Blocks and their Indentation

Guidelines

  Indent two spaces when beginning a new block.

  Open braces (i.e. "{") do not start a new line.

  Close braces (i.e. "}") do start a new line, and are indented with the code they close.

  Comments line up with the block they comment.

·  Statements blocks nested within if, else, for, while and do clauses are always enclosed in braces, even it there is only one statement in the block.

·  Don't ever use combination of two (or more!) assignments on a single line. (Note that "++" and "--" are assignments.)

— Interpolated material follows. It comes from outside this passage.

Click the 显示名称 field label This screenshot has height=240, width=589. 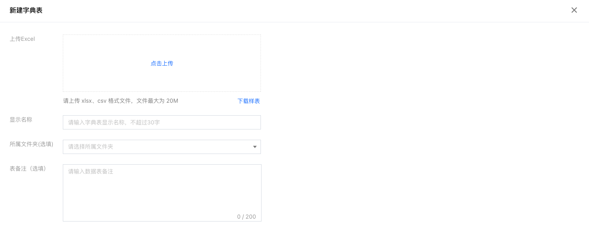pos(21,120)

·  If your statement becomes too long and you need to continue it on a new line, indent the subsequent lines by 4 spaces. You may consider to start the new lines with an operator to indicate that they belong to the preceding line.

Example

for (int i = 0; i < matrix.length; i = i + 1) {
  values.insertElementAt(new Float (matrix[i]), i);
  // Transmogrify is incremental and more efficient inside the loop.
  values.transmogrify();
}
if (x > 0) {
  System.out.println("positive x-coordinate");
} else if (x < 0) {
  System.out.println("x=" + x);
} else { // x=0
  System.out.println("on y axis");
} 
int sum = x += 2 + y; // x was incremented by y+2
System.out.println("this is an awfully long, long statement "
    + "that needs to be continued not on just one, but "
    + "several lines");

Counter
Examples

for (int i = 0; i < matrix.length; i = i + 1) 
{
  vals.insertElementAt(new Float (matrix[i]), i);
// Transmogrify is incremental and more efficient inside the loop.
    values.transmogrify();
  }
if (x > 0)
    System.out.println("positive x-coordinate");
else if (x < 0)
  System.out.println("x=" + x);
else // x=0
System.out.println("on y axis"); 
x += 2;
int sum = x + y; // x was incremented only by 2!
System.out.println("this is an awfully long, long statement " +
                   "that needs to be continued not on just " +
"one, but several lines");

Class, Package, and Method Naming and Capitalization

Guidelines

  Classes begin with a capital letter.

  Packages are all lower case.

  Methods begin with a lower case letter.

  Multi-word identifiers are internally capitalized in classes, methods and variables.

Examples

package foo.bar.baz;
public class MeanStandardDeviation
private Vector getNewVector(Vector oldVector) {

Counter
Example

package Foo.Bar.Baz;
public class meanstandarddeviation
private Vector GetNewVector(Vector Oldvector) {

Program Modules

Guidelines

  Each public class is contained in a separate file.

  Each file has the name of the public class contained within it.

  Avoid the use of the default package, i.e. there must be a package declaration in each file.

Other References

Websites

        Code Conventions for the Java Programming Language by Sun Microsystems: http://java.sun.com/docs/codeconv/

  Note that some of the Sun's conventions deviate from ours. Of course you have to follow our conventions until you start working for Sun.